There was a recent disclosure of an important OpenSSL vulnerability recently that’s gotten a lot of attention, and deservedly so. SSL is one important means of securing communications these days, for online banking and shopping, as well as web applications and services and plenty of other uses. I must say up front that I have the highest regard for the OpenSSL team and their efforts. However, the government’s FIPS certification process unfortunately makes OpenSSL less secure. Here’s how.
FIPS-compliant OpenSSL libraries are not provided in linked shared-object or DLL form. They must be built from source by vendors. The build process is a multi-step process which I’ll describe in very abridged terms. I’ll skip over tedious but required bits such as validating the source’s signatures. There are other, more technical tedious bits to get to. A FIPS library consists of two parts; a FIPS module (or canister), and the API. These two parts must be built from two different versions of the source (I’m not making this up), since the core FIPS module must be built from a special one-off version. After configuration, a stub executable must be built that includes the FIPS canister, the purpose of which is to hash the in-memory image of the FIPS canister and output the hash to standard output. This is put into a C source file as data to be included in the final DLL or shared object product eventually produced. At run time, FIPS mode is entered via a special call, which calculates the in-memory hash of the FIPS canister and compares it to the original hash generated by the stub executable at build time. If these match, all is good and FIPS mode is enabled.
The purpose of this rigmarole is presumably to ensure that the image has not been tampered with and matches the intent of the original source signed by the folks at OpenSSL. Instead, this exercise is fairly silly, ensures almost nothing but compliance, and may actually harm security, as follows.

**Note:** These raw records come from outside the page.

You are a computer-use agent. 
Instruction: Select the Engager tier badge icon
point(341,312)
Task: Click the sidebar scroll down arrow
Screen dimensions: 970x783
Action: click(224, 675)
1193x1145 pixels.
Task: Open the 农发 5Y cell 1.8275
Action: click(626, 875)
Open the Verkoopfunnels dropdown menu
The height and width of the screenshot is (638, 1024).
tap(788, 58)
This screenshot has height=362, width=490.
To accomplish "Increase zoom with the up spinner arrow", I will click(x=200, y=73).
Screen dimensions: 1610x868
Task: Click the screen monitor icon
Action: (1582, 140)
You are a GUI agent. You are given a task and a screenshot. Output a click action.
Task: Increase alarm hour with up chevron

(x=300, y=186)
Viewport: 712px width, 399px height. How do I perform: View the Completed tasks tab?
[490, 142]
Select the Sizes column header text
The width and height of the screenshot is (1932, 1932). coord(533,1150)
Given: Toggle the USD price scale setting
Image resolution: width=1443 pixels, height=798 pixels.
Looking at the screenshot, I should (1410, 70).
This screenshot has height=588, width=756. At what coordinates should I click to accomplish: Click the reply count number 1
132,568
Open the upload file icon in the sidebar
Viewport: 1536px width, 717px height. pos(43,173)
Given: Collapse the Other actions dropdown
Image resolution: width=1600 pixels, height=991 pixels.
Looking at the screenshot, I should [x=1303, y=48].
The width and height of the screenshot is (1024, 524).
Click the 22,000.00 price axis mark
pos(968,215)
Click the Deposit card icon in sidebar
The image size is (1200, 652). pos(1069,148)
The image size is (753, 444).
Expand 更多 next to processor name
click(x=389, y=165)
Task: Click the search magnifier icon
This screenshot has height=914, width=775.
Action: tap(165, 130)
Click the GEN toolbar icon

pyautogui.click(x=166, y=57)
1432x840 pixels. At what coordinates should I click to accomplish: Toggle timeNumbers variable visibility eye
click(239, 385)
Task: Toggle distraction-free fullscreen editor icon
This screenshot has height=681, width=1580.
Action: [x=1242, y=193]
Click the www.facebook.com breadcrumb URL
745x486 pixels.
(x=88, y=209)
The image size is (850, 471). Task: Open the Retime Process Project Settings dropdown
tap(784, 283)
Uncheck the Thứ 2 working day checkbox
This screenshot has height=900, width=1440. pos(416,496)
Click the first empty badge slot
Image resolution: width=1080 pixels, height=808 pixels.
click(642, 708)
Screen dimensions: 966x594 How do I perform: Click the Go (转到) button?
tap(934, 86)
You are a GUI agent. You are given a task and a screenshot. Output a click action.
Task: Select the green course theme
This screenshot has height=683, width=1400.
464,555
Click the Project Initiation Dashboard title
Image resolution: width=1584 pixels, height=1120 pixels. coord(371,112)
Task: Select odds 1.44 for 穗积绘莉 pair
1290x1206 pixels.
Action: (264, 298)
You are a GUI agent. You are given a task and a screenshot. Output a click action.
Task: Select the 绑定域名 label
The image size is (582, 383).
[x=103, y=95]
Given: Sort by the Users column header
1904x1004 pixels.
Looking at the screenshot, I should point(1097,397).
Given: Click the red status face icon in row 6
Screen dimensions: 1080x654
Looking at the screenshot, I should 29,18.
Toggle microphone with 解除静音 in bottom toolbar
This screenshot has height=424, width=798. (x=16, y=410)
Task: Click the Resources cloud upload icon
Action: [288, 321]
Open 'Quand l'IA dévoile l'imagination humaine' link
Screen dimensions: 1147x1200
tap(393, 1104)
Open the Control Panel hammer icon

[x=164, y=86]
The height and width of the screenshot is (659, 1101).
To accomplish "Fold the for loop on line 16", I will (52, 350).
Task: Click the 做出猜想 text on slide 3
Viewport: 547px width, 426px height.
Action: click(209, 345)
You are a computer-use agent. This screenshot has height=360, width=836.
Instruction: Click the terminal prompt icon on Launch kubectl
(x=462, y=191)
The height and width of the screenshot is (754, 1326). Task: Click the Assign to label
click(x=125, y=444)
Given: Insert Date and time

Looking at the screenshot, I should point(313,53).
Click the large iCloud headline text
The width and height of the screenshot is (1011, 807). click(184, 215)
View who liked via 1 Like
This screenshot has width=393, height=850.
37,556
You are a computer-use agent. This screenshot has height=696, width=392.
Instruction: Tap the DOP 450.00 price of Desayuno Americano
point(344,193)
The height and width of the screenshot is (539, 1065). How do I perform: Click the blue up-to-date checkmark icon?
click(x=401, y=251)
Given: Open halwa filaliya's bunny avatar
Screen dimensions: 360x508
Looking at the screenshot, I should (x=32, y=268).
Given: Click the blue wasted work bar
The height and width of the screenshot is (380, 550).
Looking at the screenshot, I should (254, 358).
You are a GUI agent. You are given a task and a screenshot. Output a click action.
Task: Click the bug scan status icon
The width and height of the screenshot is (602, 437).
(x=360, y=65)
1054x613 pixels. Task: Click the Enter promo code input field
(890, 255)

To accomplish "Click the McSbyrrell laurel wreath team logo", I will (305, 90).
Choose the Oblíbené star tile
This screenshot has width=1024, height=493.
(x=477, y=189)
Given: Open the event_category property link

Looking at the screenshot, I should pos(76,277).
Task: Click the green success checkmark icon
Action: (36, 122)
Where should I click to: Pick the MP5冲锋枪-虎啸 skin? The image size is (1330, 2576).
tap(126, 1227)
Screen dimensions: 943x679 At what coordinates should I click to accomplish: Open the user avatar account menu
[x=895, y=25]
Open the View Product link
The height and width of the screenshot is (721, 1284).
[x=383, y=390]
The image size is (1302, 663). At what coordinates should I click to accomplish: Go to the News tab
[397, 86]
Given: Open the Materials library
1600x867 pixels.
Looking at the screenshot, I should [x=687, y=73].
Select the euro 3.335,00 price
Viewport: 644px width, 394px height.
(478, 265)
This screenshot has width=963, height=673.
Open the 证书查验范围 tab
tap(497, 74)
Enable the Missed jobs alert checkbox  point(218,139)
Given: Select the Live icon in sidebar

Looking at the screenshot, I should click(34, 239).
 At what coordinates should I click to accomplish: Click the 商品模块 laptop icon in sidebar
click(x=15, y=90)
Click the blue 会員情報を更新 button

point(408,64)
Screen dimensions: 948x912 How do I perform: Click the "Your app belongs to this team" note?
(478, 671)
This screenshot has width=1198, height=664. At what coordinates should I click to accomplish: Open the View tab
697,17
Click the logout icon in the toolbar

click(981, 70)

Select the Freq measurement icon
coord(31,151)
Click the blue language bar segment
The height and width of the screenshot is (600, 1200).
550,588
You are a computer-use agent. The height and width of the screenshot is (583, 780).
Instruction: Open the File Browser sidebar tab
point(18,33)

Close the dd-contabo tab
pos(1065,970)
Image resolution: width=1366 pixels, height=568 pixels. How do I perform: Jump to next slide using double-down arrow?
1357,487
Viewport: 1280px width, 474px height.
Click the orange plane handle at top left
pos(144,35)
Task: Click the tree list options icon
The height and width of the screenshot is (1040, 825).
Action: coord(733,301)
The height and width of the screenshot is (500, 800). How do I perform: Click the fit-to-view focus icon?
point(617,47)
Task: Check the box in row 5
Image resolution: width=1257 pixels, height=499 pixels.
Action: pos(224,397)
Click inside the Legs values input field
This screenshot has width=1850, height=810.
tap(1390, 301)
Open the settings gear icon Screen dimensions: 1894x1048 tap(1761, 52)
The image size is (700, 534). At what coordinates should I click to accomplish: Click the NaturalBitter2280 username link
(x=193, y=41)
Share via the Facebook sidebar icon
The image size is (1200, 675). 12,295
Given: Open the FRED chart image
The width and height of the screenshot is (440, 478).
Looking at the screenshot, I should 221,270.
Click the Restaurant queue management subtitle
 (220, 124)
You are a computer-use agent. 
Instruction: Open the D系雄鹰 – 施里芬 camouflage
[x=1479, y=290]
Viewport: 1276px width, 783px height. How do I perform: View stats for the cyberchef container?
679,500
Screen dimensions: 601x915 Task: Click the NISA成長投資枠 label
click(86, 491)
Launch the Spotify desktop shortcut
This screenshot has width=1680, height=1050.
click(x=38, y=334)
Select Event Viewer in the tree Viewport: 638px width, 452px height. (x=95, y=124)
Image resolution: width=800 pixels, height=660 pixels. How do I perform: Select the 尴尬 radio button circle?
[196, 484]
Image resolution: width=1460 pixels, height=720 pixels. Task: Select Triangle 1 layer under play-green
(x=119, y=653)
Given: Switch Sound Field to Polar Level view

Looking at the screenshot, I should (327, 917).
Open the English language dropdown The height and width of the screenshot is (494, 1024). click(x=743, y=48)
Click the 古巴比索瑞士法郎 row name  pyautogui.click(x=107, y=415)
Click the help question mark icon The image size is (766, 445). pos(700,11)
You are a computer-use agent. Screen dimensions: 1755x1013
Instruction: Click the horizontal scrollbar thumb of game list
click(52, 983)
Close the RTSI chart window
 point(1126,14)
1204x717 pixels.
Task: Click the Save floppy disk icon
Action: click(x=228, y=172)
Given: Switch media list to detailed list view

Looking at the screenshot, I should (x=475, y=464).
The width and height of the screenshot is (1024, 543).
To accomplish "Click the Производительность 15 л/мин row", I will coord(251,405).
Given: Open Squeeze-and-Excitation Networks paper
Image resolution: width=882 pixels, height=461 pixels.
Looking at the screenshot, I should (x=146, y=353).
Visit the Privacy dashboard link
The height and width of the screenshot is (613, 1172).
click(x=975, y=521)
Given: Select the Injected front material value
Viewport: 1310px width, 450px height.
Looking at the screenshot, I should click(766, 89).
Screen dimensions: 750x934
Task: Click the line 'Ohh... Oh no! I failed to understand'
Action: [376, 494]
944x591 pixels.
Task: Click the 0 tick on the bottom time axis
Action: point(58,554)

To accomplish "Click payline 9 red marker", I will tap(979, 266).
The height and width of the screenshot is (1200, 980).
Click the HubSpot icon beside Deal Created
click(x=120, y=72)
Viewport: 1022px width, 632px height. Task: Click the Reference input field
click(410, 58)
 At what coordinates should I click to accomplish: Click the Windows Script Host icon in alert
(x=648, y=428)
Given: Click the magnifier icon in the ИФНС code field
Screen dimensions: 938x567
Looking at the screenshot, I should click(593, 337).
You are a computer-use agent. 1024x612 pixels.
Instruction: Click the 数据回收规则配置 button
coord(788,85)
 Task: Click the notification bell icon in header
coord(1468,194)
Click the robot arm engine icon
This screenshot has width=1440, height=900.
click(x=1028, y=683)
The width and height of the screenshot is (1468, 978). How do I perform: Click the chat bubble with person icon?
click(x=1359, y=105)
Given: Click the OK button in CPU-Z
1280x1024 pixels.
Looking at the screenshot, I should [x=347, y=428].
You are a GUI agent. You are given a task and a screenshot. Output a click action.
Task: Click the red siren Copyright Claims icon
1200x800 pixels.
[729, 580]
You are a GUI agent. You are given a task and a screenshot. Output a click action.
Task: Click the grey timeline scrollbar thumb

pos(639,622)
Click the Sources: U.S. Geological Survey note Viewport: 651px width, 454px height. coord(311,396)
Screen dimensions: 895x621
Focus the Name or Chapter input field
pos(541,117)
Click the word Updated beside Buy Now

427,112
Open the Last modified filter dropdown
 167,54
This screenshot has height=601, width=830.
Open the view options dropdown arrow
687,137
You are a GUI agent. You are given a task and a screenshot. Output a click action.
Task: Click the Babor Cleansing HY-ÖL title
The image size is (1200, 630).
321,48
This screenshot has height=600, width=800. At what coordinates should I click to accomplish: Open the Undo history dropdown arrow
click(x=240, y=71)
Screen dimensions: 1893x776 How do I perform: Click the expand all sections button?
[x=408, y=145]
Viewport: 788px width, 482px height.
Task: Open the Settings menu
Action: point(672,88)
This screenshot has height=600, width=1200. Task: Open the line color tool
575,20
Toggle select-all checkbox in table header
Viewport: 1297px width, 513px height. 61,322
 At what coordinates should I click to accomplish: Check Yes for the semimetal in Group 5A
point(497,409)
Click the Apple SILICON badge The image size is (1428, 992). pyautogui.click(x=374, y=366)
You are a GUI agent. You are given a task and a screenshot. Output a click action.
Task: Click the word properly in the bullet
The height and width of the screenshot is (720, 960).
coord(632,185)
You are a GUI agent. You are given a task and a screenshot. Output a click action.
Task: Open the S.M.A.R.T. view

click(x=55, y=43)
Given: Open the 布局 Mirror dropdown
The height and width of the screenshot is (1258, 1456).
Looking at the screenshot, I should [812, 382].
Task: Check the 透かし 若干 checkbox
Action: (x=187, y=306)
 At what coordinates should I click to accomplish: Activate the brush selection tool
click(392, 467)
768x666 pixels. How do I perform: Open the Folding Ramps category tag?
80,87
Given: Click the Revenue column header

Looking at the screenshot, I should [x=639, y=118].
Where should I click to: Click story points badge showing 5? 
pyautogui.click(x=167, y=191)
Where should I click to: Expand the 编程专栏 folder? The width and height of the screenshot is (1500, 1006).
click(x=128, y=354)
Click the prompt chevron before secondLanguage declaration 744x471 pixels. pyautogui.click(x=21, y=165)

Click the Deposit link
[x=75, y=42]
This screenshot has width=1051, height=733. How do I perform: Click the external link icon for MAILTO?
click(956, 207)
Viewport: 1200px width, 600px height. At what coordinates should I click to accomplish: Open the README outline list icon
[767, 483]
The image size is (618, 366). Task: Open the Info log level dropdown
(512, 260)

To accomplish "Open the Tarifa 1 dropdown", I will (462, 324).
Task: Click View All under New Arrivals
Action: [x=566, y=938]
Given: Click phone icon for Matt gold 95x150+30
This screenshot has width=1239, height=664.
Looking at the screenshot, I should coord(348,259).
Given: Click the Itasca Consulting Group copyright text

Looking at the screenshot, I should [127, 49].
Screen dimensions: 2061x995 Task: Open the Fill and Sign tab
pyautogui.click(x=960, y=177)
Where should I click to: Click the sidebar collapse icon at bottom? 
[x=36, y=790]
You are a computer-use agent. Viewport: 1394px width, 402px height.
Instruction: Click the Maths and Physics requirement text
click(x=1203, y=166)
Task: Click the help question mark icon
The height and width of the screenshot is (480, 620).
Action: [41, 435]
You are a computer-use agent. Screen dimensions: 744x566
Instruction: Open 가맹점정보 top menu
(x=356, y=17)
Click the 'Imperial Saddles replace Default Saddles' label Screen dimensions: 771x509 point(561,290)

There are multitude ways that the image could be tampered with. Myriad tools in the toolchain are involved in translating source code to binary, and if this toolchain is flawed or maliciously tampered with, the output is compromised. However, the apparent integrity as verified by hashing will not detect this. Presumably the hashing aggravation is primarily meant to protect against in-memory tampering with the FIPS canister image. So let’s examine that scenario.
There’s at least two reasons that validating the run time image is useless and silly. First, the only time that the image is checked is when the set_fips_mode() call is made, meaning that the image can be tampered with after that with no protection afforded by the previous hash check, and secondly because all loaded code is protected (on most popular platforms anyway) by making all code sections read-only, a protection enforced by the CPU. Assuming that this protection is somehow maliciously by-passable (a reasonable assumption), then there’s no reason to believe that the malicious modification is actually going to happen at load time – it’s far more likely to happen later, during exploitation of some software vulnerability. In that case, all bets are off, and said malware is free to modify whatever code it desires.
Now, all this unnecessary and pedantic work hasn’t actually caused any harm, probably. So why the claim that the FIPS process makes the end result less secure? Here’s why. The resulting module MUST be loaded at a fixed address. Otherwise, relocations will be applied since the compiled code is not compiled as position independent, so relocating the module will cause changes in relocations, causing the in-memory FIPS canister to have a different hash value, and (deep breath) finally causing the hash check in set_fips_mode() to fail. Since the module is not re-locatable, it cannot take part in Address Space Layout Randomization (ASLR), which is an important part of modern exploit mitigation, which means the module is ROP-fodder.
Further, I suspect (though I have not verified) that the recent OpenSSL security flaw, despite being fixed in OpenSSL, still applies to FIPS-compliant versions of OpenSSL. If that’s true, these flaws can’t be fixed without putting the FIPS module through the certification process again – a process which takes months. In fact, the most recent OpenSSL certification process was formally submitted on 12/23/2011, and according to the OpenSSL web site, “The current best estimate for final formal award of a FIPS 140-2 validation certificate is February 2012″, er, a couple months ago (from here:http://www.openssl.org/docs/fips/fipsvalidation.html).
The root of this problem is the security-through-compliance model, a favorite pattern of government interference in information security matters. When bureaucracy and heavy process rule the security landscape, what they produce is heavy and non-resilient software ecosystems that hamper things like patching best practices, and sometimes, like in this case, manage to inject their own unique vulnerabilities.
Another example of this bureaucracy in action is the recent approval by the DoD of Google Android 2.2 for use in sensitive environments. Android 2.2 vulnerabilities were discovered well before its approval by the DoD, but the process of vetting is so slow and inflexible that this was practically an unavoidable outcome.
It’s sadly ironic when our choices in the infosec space are between compliance and security when the purpose of the former was supposedly the latter. Mais, c’est la gouvernement!